• _WHAT THIS TASK INVOLVES_
Rewrite every item below with "label" swapped for "caption" and nothing else altered. Omit the pictures from your answer.

• _INPUT MATERIAL_
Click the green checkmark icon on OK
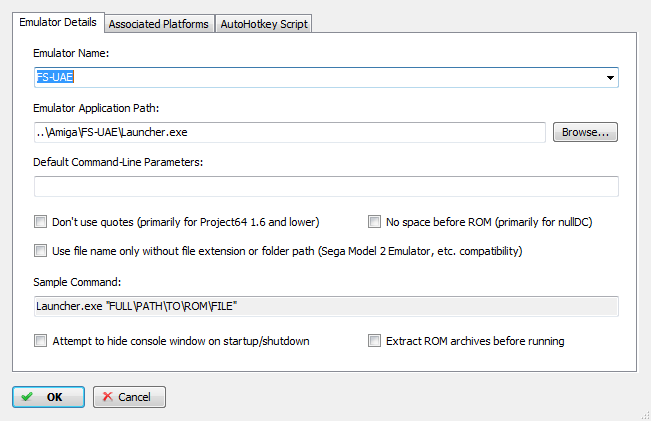This screenshot has height=421, width=651. [x=27, y=397]
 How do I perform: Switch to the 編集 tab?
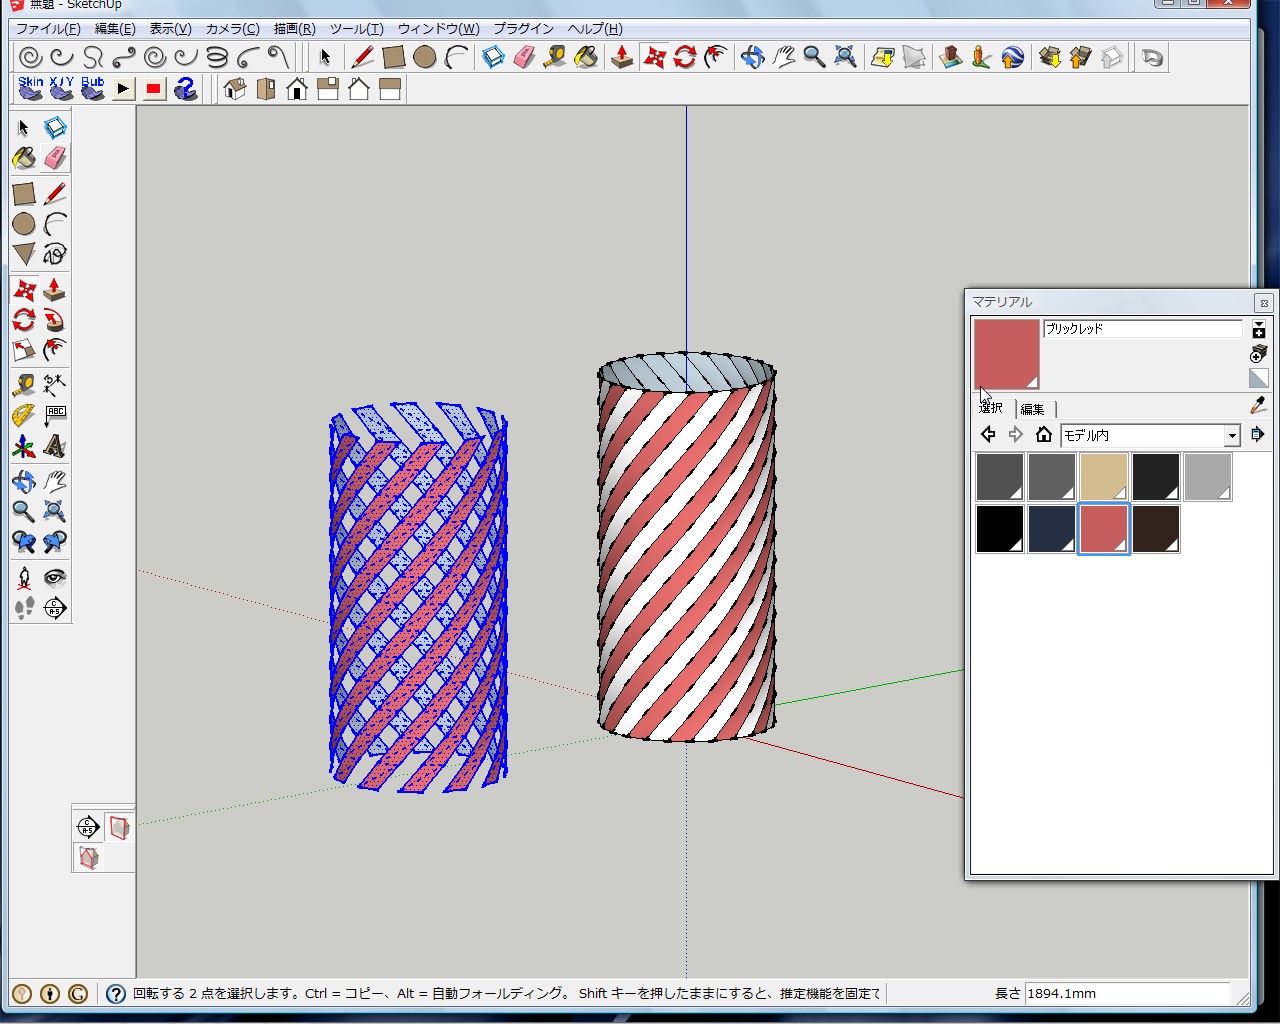pyautogui.click(x=1033, y=409)
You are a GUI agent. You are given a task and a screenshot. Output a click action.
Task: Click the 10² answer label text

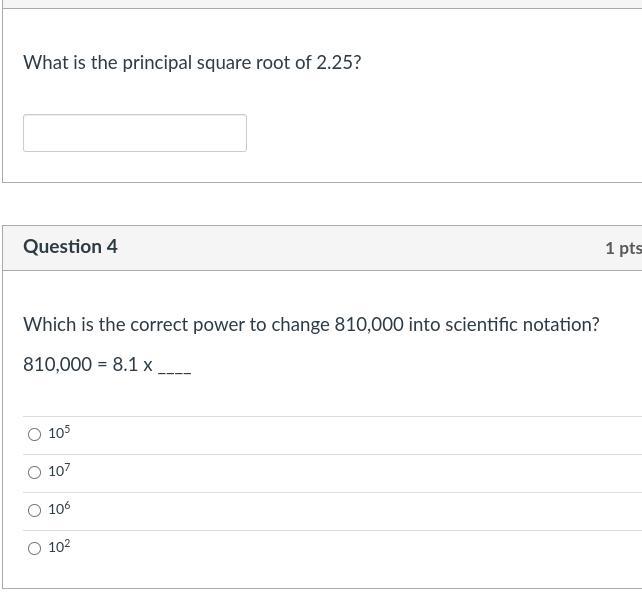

• _EXERCISE RESPONSE_
Click the green checkmark icon on OK
This screenshot has height=421, width=651. [x=27, y=397]
 How do I perform: Switch to the 編集 tab?
pyautogui.click(x=1033, y=409)
You are a GUI agent. You are given a task and a screenshot. Output a click action.
Task: Click the 10² answer caption text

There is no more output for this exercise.